If an evolutionary algorithm is implemented in hardware, one expects a substantial speed up. However, for problems where the computation of the fitness function is a large part of the execution, this may not be the case. This paper describes a method to reduce the amount of fitness computation that an evolutionary algorithm does. The idea is to approximate the fitness of an offspring based on the fitness of its parents. If this method is to work, however, it is necessary to track the reliability of this approximation. The authors offer two methods for doing this: one maintains an estimate of the accuracy, and forces a proper computation when this accuracy falls below a predetermined threshold; the other works by explicitly recomputing the fitness for some random proportion of the population. The basic algorithms can be further enhanced by using the presence of true and estimated fitnesses to derive an error compensation to modify the estimated fitnesses.

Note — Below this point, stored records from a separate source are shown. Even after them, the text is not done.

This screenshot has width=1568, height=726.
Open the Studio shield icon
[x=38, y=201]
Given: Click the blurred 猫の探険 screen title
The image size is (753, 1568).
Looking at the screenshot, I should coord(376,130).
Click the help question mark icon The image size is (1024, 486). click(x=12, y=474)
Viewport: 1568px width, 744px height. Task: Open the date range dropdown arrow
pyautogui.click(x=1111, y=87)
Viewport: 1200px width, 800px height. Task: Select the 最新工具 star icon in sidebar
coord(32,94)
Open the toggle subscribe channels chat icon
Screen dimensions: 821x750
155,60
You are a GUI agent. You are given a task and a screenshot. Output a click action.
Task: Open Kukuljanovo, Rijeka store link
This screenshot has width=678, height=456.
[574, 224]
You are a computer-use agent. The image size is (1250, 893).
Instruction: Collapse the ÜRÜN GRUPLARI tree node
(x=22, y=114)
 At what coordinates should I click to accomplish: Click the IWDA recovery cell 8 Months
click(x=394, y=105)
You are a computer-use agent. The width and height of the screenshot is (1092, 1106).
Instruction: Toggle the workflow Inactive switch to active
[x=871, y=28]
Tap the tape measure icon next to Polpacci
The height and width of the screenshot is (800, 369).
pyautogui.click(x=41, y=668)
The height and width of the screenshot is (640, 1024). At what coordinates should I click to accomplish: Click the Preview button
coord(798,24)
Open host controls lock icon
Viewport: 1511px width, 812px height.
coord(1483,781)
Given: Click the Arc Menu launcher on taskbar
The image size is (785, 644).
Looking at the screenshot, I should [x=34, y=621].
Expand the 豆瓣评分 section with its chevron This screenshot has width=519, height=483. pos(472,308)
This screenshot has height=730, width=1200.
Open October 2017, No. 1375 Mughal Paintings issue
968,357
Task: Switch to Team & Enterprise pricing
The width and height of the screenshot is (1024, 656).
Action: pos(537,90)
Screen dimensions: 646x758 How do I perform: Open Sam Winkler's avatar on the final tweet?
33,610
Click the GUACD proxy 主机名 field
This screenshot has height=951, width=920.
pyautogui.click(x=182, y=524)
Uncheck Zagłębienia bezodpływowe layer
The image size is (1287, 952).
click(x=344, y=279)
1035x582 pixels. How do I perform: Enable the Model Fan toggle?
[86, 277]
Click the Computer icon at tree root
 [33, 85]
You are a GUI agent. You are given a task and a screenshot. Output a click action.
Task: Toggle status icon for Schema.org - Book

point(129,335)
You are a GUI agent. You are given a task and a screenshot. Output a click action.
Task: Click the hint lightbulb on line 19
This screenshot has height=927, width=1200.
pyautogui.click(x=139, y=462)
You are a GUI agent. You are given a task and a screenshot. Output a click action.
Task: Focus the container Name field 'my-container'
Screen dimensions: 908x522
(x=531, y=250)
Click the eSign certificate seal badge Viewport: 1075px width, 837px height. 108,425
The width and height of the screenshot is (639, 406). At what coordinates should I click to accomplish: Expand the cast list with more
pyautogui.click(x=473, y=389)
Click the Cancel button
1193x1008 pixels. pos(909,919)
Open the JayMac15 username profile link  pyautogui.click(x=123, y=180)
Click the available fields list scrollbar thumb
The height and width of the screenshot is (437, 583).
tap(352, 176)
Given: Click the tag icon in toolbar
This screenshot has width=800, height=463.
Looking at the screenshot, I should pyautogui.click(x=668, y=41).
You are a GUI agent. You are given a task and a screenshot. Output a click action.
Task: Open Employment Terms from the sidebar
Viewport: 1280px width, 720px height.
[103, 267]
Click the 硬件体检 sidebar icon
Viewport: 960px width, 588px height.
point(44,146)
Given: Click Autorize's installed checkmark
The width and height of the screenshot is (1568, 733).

The paper presents the results of a number of experiments with various algorithms, showing that these fast evolutionary algorithms can improve performance for hardware implementations. In particular, for image compression applications, the fitness estimating algorithm is capable of finding five to 43 percent better compression ratios using 44 to 72 percent of the number of evaluations required by the unmodified algorithm.
The paper is clearly written, and sufficiently self-contained. It can be read by anyone with an understanding of the basic structure of evolutionary algorithms.